When the doctor arrived, his wife joined us and sent the daughter away. The three of us huddled over coffee at the kitchen table. They asked me about Lucky. My downcast stammering convinced them that Lucky and I deserved a break. They wrote me a check and gave me a hug. Entitlement. I returned to the Copley Square Hotel, cash in hand. There was no receipt.
A week passed. Precious biological time was ticking, doubt laced our bodies with adrenaline, and the well-dressed gentleman had our money. Panicked, Lucky and I returned to the hotel unannounced, raising the ire of our liaison. There had been a delay. He would contact us.
The call came with time, place, and instructions. I don’t remember much about the trip. There was a train out of North Station, silence between Lucky and me. I remember the yellow wallpaper on the waiting-room walls in the farmhouse where Doctor Sunshine performed his procedure. There must have been a return trip to Boston. Lucky sat side by side in silence, watching the landscape tick by, numb, confused by the loss of an embryo that would have become a baby, a little kid, then a teenager and a grownup. What would that person become, be like, the living outcome of an angry fuck? Would that make a difference? What would Lucky and I become? Would we stay together?

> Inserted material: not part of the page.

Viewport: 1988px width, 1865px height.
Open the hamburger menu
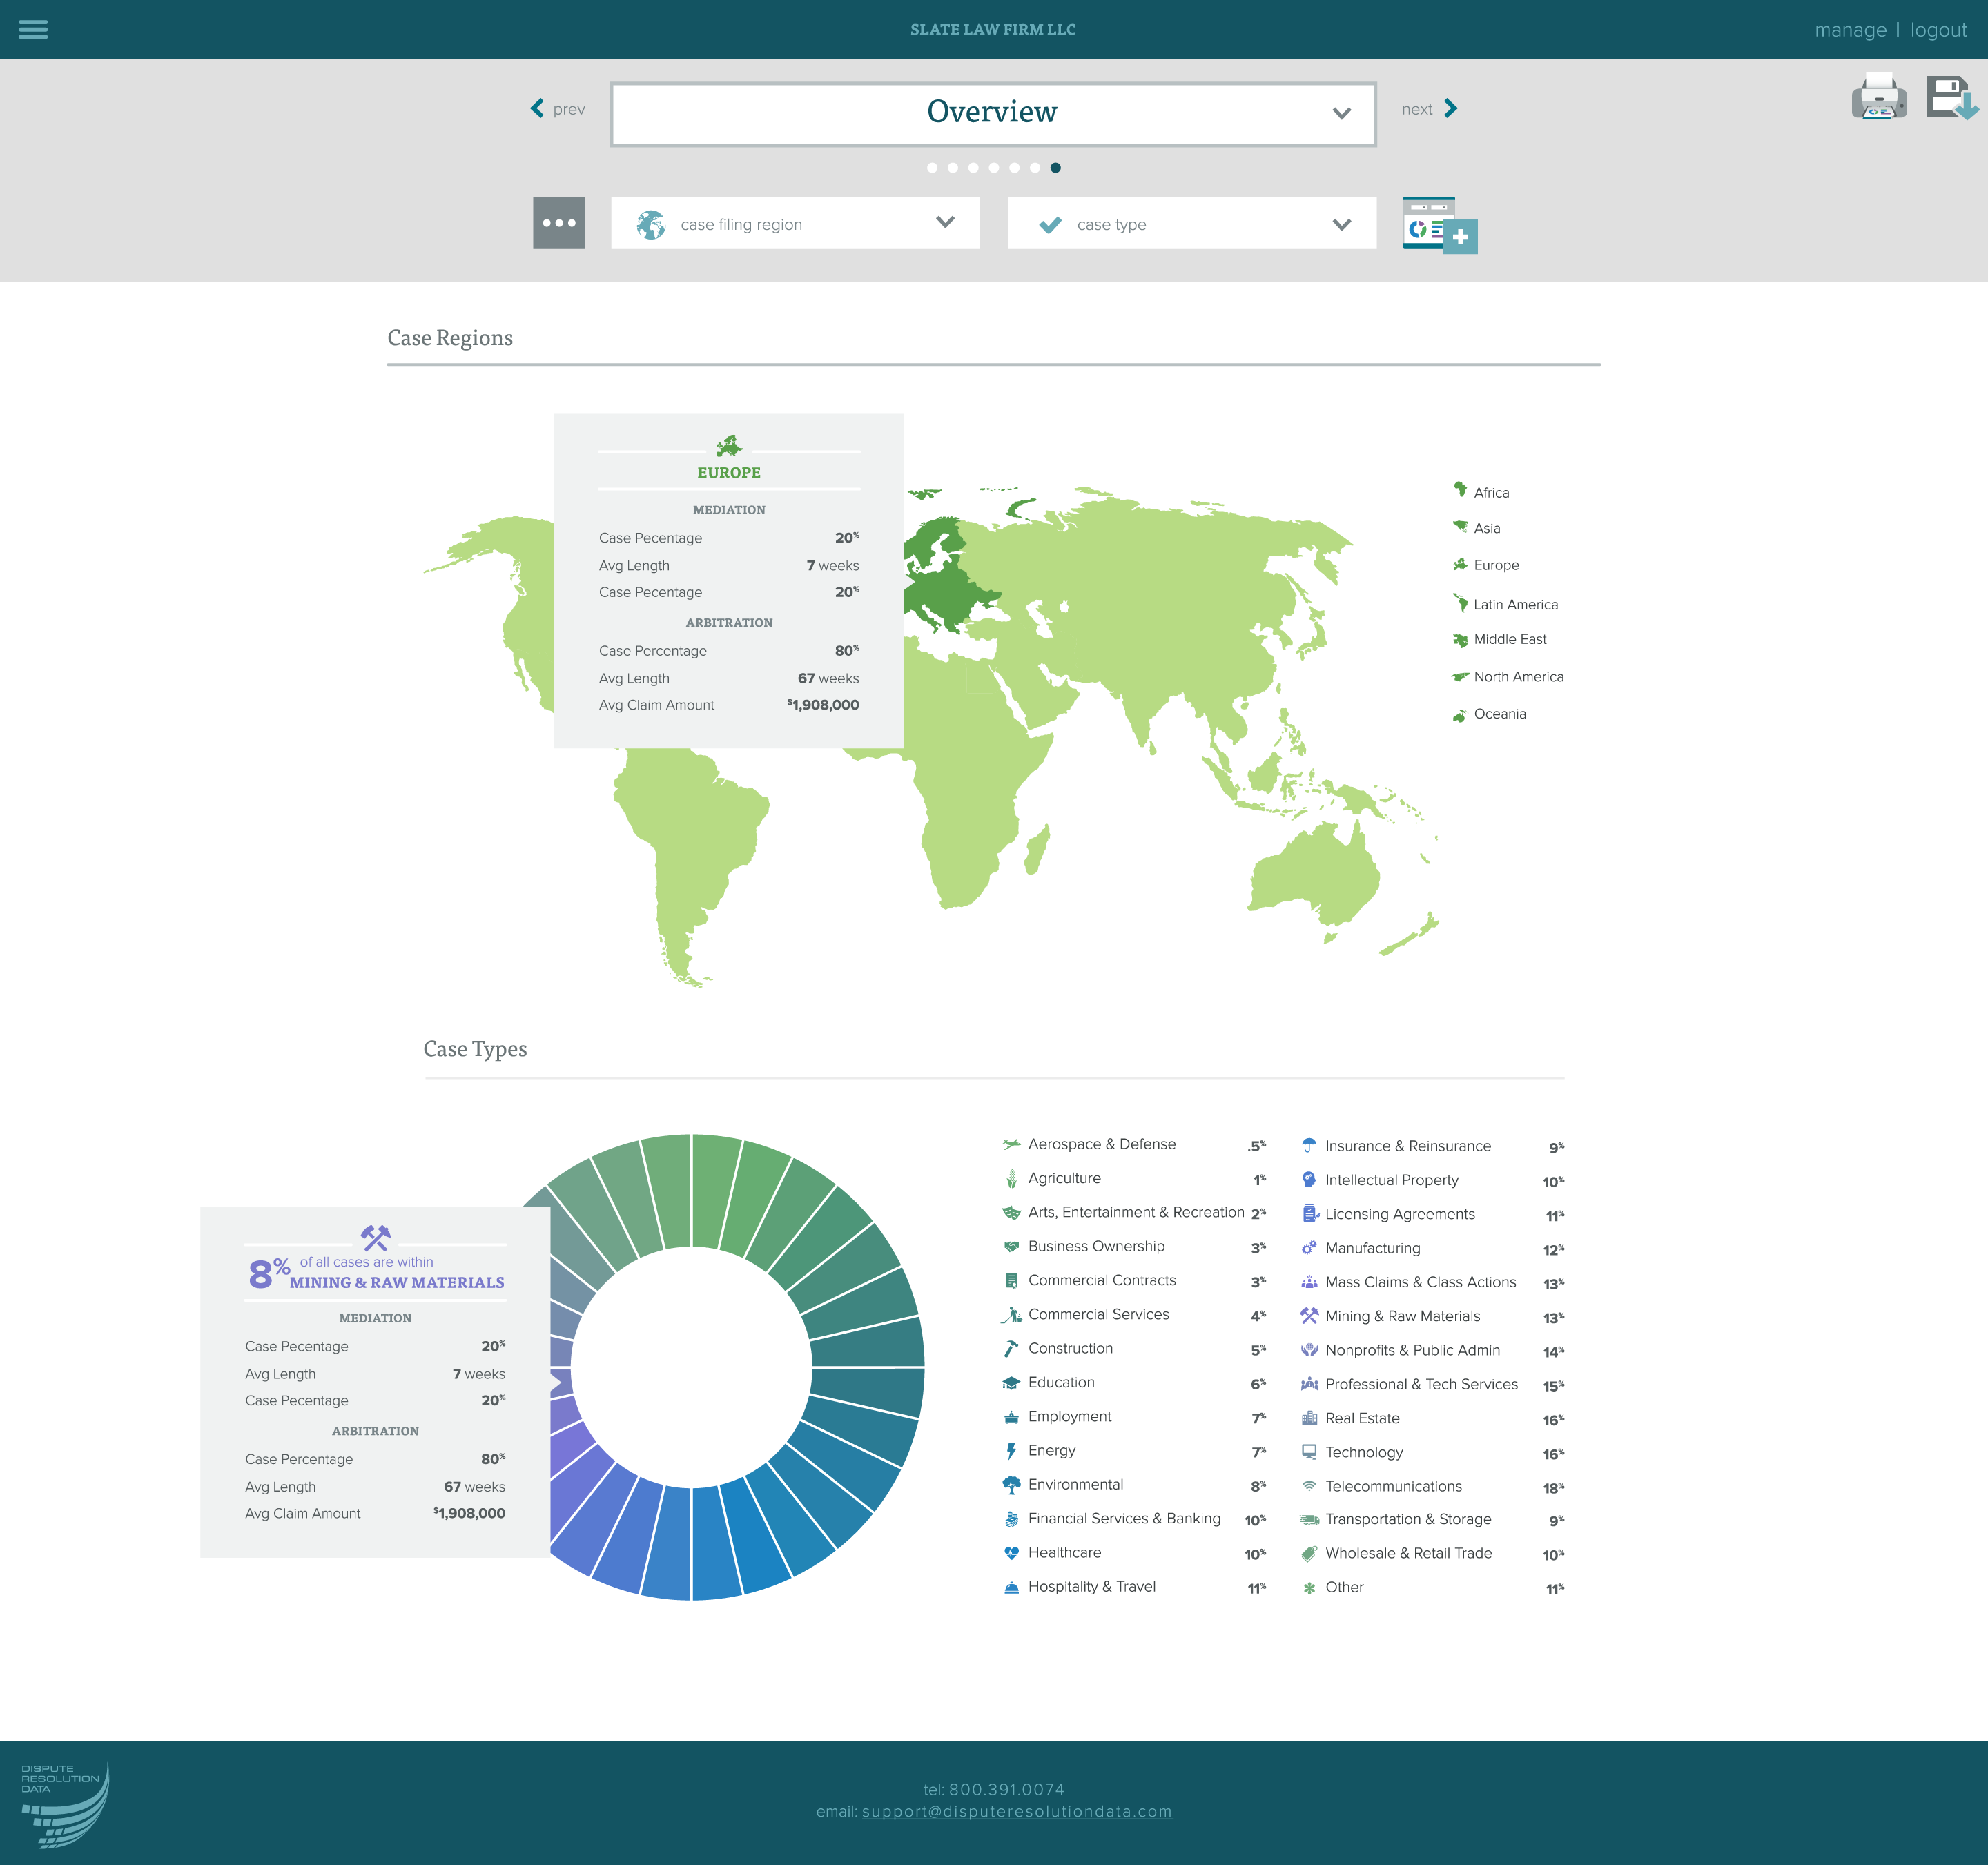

I shuddered, not at the prospect of being with Lucky, but at the awful inevitability of birth and life and destiny. If the tiny speck grew into a person, who would he or she be? Would he or she be anything like me? Or Lucky? Or both of us. Would the child live to grow into an adult? Die? Travel, fight a war, have sex, make other children, become a doctor, a lawyer, an artist, a bum? What if we gave birth to a murderer, a Hitler?
I felt a weight, the speculative reckoning of 70 years or more of human existence. We had ended all that with a grim decision. There was no way to rest with our choice. We couldn’t stand it, not together. Lucky moved back to New York. I put the apartment back together again. Late September descended into a smoky Indian summer silence and a haze of raked and burnt oak, elm, and maple leaves. I embarked on my final year at the university, recollecting the smell of eucalyptus in the parks of San Francisco.